就在这时,一阵带着几许的凉风袭来,几乎让贾珩打了一个寒颤,回头望去,只见匹练月光之下,那位身穿飞鱼服、腰悬绣春刀的丽人,冷哼一声,近前,低声道:“我还以为你…今天不出来了呢。”
贾珩面色微顿,压低声音说道:“怎么会?”
陈潇冷笑一声,低声道:“说来说去,还是你实力不济,为人臣子,那艳后自然心存疑虑。”
现在就是激发他的自立心思。
贾珩默然了下,低声说道:“我良心也难安。”
其实,心底还觉得隐隐对不住神京城中的那位,这也是他方才没有特别坚持的原因。
否则,如果硬来,丽人自重身份,大概也不会声张,而是含泪屈从,但那样一步吃干抹净,可能就得不到丽人的心了。
嗯,他不是这般想的。
其实,人就是这样,如果宫中那位先对不起他,或许他也会心安理得一些?
看向那神色变幻的少年,陈潇默然片刻,幽幽道:“你以后不许亲我。”
其他人也就忍了,都是云英未嫁的少女,那妖后……真是顶不住。
这人真是不可理喻,难以置信,怎么能下得去…总之,实在不忍直视。
贾珩:“……”
少年愣怔了下,旋即明白过来,面上神情有些不自然,低声说道:“这也没什么,宫中贵人,一天不知洗几次花瓣浴。”
陈潇冷哼一声,没有继续理贾珩,说道:“你快回去吧。”
贾珩回头看了一眼缀霞宫,心头也有些恋恋不舍。
要不让甜妞儿在金陵多待几天,就说一起回去,再羁留几天,他再一路护送至京?
真是让人欲罢不能放,如痴如狂。
而此刻宫殿阁楼中的丽人,脸颊酡红,心神也有些羞恼,尤其是感受到,连忙收拾了一通,然后有些心虚地看向楼下,见始终并无动静,这才暗暗松了一口气。
应该无人发现才是。
否则,那小狐狸早就有警觉才是。
此刻,丽人心思繁乱之间,来到那梳妆台铜镜前,借着微弱的烛火,看向那铜镜中的雍美玉容,轻轻伸手抚了抚仍然发烫不止的脸蛋儿,酥麻娇柔的纤手划过微微红肿的唇瓣,不由暗暗啐了一口。
真是疯了,怎么能那般,那般胡闹?
而且,也太下贱了一些。
她方才都是全程晕晕乎乎的,想要推拒,唯恐招来侍卫查看,而且后来如果不是她执意坚持着,只怕被那小狐狸吃干抹净。

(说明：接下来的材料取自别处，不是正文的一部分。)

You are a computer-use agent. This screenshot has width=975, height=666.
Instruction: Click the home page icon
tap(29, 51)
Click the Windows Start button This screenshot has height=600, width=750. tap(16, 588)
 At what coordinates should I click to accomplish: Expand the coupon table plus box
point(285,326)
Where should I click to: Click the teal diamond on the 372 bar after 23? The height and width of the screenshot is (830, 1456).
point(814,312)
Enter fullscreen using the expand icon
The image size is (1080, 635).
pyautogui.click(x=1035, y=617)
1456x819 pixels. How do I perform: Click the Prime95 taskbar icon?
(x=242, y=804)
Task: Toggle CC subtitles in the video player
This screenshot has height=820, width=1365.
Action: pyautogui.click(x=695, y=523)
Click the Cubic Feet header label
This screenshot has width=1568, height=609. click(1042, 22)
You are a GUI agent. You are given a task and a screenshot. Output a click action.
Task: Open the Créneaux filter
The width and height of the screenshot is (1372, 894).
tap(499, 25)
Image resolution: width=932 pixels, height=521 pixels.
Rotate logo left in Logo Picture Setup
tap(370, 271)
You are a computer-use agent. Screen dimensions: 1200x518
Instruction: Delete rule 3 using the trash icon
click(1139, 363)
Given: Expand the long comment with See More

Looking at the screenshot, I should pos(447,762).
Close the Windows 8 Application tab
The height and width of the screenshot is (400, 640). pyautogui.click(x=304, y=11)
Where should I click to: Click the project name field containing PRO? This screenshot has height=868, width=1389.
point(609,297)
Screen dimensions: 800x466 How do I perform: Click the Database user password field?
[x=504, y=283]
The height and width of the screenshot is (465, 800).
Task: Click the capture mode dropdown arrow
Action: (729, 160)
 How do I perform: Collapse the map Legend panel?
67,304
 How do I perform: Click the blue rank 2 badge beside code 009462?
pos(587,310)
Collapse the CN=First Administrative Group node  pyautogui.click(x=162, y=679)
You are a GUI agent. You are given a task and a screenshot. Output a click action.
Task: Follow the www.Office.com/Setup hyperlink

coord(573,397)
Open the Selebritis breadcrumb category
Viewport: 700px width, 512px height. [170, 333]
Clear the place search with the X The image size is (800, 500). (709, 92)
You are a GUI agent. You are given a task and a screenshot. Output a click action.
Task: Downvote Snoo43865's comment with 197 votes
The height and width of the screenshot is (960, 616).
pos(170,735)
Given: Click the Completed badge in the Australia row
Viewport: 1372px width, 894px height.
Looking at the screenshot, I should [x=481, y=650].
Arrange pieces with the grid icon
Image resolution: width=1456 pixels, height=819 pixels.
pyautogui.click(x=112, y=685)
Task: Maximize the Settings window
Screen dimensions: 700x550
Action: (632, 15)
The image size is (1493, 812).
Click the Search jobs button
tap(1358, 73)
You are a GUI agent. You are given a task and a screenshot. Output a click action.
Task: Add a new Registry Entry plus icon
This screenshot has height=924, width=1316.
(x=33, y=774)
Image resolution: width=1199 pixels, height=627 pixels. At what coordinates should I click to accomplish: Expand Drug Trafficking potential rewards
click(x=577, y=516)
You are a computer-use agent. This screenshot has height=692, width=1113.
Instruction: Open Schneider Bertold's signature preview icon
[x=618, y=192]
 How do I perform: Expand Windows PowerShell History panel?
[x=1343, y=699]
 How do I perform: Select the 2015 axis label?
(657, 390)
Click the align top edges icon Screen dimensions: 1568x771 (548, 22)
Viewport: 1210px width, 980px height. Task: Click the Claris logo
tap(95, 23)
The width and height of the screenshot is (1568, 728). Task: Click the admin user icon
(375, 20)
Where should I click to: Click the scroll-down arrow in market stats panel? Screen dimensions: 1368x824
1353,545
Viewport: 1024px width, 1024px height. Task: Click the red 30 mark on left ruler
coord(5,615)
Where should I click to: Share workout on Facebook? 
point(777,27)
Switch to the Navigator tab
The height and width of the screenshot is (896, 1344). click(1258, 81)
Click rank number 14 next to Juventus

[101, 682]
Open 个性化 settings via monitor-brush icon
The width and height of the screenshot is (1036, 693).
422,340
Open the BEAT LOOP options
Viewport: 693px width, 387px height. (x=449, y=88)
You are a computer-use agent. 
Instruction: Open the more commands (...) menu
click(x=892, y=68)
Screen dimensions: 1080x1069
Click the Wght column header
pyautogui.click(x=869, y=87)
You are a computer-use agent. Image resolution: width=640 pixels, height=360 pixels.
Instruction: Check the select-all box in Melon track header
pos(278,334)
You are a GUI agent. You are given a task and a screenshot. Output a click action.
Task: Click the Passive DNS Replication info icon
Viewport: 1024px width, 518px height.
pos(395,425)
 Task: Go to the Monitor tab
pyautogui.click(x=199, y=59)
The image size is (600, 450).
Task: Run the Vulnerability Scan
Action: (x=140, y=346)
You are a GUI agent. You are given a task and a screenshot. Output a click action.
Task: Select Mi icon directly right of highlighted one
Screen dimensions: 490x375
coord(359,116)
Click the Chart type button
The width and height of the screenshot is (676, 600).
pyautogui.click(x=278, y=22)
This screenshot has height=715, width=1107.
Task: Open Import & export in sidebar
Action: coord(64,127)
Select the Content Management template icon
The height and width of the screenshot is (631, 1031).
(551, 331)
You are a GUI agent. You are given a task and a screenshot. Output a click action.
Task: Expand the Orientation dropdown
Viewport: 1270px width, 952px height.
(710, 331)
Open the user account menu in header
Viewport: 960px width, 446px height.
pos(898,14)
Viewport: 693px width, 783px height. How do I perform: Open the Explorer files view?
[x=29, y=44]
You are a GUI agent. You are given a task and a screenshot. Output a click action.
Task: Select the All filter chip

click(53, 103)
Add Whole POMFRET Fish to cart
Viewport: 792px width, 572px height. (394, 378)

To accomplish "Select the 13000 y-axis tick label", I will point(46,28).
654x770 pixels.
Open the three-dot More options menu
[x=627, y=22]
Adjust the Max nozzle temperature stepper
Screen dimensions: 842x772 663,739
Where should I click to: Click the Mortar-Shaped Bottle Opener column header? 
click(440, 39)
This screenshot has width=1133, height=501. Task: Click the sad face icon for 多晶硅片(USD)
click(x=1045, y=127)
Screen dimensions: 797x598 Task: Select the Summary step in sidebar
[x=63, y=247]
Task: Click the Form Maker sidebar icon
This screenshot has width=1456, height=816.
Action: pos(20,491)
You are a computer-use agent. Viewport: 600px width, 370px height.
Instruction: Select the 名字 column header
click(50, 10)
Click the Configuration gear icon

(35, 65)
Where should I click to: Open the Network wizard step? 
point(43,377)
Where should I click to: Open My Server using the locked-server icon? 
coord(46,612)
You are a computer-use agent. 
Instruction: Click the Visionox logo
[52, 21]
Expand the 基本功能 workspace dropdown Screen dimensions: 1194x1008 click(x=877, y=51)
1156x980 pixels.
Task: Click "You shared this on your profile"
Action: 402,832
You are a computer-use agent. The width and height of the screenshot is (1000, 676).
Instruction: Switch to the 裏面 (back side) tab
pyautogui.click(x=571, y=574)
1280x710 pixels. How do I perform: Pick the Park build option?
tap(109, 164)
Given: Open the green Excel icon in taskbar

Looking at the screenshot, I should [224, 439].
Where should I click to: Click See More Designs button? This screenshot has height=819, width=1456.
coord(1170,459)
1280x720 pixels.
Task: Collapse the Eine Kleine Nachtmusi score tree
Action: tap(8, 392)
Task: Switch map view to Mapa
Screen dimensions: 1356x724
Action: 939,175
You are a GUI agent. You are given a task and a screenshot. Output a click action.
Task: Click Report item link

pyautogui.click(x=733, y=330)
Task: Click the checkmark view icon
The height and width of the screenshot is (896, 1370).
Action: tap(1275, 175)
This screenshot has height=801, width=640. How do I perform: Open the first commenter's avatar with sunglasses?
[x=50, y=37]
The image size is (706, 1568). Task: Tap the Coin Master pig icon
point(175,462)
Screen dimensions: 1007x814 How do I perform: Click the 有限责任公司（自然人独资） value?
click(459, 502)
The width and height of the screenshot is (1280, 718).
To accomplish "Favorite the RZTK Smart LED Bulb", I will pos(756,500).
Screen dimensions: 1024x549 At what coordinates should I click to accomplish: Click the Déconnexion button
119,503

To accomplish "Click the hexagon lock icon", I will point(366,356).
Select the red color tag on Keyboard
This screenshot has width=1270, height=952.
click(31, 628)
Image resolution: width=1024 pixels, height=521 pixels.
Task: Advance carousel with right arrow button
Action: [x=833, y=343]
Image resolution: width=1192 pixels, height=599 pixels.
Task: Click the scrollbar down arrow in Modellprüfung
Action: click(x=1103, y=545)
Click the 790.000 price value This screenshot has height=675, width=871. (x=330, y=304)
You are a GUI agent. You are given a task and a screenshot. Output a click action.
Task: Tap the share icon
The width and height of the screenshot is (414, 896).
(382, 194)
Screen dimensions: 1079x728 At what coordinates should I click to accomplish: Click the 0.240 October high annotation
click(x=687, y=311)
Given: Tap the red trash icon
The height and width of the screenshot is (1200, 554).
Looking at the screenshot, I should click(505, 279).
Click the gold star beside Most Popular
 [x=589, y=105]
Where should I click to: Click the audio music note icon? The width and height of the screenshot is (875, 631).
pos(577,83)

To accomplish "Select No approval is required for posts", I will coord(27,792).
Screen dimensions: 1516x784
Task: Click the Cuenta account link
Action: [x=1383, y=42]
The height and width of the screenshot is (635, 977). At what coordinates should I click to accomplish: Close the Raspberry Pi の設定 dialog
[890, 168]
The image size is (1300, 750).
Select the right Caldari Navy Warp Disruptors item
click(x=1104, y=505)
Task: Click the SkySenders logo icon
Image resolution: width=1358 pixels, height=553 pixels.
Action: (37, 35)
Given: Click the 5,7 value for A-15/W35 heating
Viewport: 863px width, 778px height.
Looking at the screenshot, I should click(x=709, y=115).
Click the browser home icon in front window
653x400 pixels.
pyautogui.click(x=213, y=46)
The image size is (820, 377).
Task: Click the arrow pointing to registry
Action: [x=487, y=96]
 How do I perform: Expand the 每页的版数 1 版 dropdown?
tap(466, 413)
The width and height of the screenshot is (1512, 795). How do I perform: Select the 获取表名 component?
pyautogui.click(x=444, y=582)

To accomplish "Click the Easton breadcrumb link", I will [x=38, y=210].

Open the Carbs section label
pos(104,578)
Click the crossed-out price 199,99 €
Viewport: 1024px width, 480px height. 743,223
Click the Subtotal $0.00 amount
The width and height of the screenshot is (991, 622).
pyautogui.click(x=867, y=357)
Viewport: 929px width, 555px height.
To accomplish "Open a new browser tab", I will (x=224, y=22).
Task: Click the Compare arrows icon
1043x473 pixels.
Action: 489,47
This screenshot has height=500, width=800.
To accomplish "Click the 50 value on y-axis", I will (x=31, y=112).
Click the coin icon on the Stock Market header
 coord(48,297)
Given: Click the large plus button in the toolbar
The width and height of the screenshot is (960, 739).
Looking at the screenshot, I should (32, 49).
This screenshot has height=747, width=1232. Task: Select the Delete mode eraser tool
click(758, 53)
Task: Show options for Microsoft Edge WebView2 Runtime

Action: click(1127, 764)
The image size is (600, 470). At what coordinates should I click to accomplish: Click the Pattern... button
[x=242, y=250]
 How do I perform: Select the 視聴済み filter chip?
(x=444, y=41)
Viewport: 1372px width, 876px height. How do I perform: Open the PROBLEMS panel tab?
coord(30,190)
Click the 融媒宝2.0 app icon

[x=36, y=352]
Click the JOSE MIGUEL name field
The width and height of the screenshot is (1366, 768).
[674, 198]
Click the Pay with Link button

想起那啮骨入心之感,丽人容颜酡红如醺,凤眸渐渐失神,手中的帕子攥紧,素白骨节都有些发白,暗啐了一口。
怪不得能够写出那诸葛孔明前往江东的回目,竟是这般巧…如簧。
不行,她吃了这般大的亏,绝不能再让他含糊其辞了。
再等几天,等炜儿回来一同上京。
其实,根本不用贾珩绸缪留住丽人,经过此事以后,在没有得到贾珩帮着魏王上位的计策之前,丽人也不想就这般稀里糊涂的回去。
万一贾珩翻脸不认账,等到了京城,丽人也无计可施。
当然,是不是也在贪恋与那少年相处的点点滴滴,以及那怦然心动,这就不为人知。